Uber's gross margins have been trending up over the last 12 months, averaging 34.3%. This is a welcome development, as Uber's margins are below the industry average, and rising margins could suggest improved demand and pricing power.

User Acquisition Efficiency

Unlike enterprise software that's typically sold by dedicated sales teams, consumer internet businesses like Uber grow from a combination of product virality, paid advertisement, and incentives.

Uber is efficient at acquiring new users, spending 34.7% of its gross profit on sales and marketing expenses over the last year. This level of efficiency indicates relatively solid competitive positioning, giving Uber the freedom to invest its resources into new growth initiatives.

Profitability & Free Cash Flow

Investors frequently analyze operating income to understand a business's core profitability. Similar to operating income, adjusted EBITDA is the most common profitability metric for consumer internet companies because it removes various one-time or non-cash expenses, offering a more normalized view of a company's profit potential.

This quarter, Uber's EBITDA came in at $1.28 billion, resulting in a 12.9% margin. The company has also shown above-average profitability for a consumer internet business over the last four quarters, with average EBITDA margins of 10.8%.

Uber Adjusted EBITDA Margin

If you've followed StockStory for a while, you know that we emphasize free cash flow. Why, you ask? We believe that in the end, cash is king, and you can't use accounting profits to pay the bills. Uber's free cash flow came in at $768 million in Q4, turning positive year on year.

Uber Free Cash Flow

Uber has generated $3.36 billion in free cash flow over the last 12 months, a solid 9% of revenue. This strong FCF margin stems from its asset-lite business model, giving it optionality and plenty of cash to reinvest in its business.

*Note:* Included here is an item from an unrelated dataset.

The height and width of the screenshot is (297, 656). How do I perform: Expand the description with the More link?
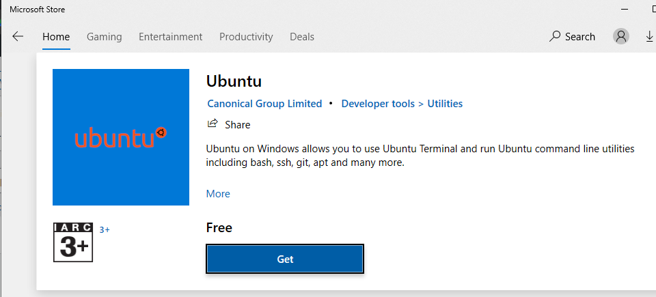218,194
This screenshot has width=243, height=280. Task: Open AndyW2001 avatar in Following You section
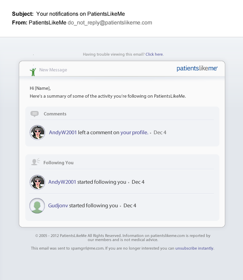coord(37,182)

Key Takeaways from Uber's Q4 Results

It was great to see Uber's strong user growth this quarter. We were also happy its revenue, EBITDA, and EPS outperformed Wall Street's estimates. This was driven by not only user growth but also better-than-expected gross bookings in both its mobility ($19.3 billion vs estimates of $19.1 billion) and delivery ($17.0 billion vs estimates of $16.7 billion) segments. 2023 was a milestone year for the company as it finally turned a profit and powered nearly 26 million daily trips. Looking ahead, Uber's gross bookings and EBITDA guidance also beat analysts' forecasts. Zooming out, we think this was a decent quarter, showing that the company is staying on track. The stock is up 1.2% after reporting and currently trades at $71.3 per share.

Is Now The Time?

When considering an investment in Uber, investors should take into account its valuation and business qualities as well as what's happened in the latest quarter.

We think Uber is a good business. Its revenue growth has been exceptional over the last three years. And while its gross margins make it extremely difficult to reach positive operating profits compared to other consumer internet businesses, the good news is its top-tier ARPU growth shows the increasing value of its platform to its users. On top of that, its user acquisition is efficient.

At the moment Uber trades at 24.9x next 12 months EV-to-EBITDA. There's definitely a lot of things to like about Uber and looking at the consumer internet landscape right now, it seems that the company trades at a pretty interesting price point.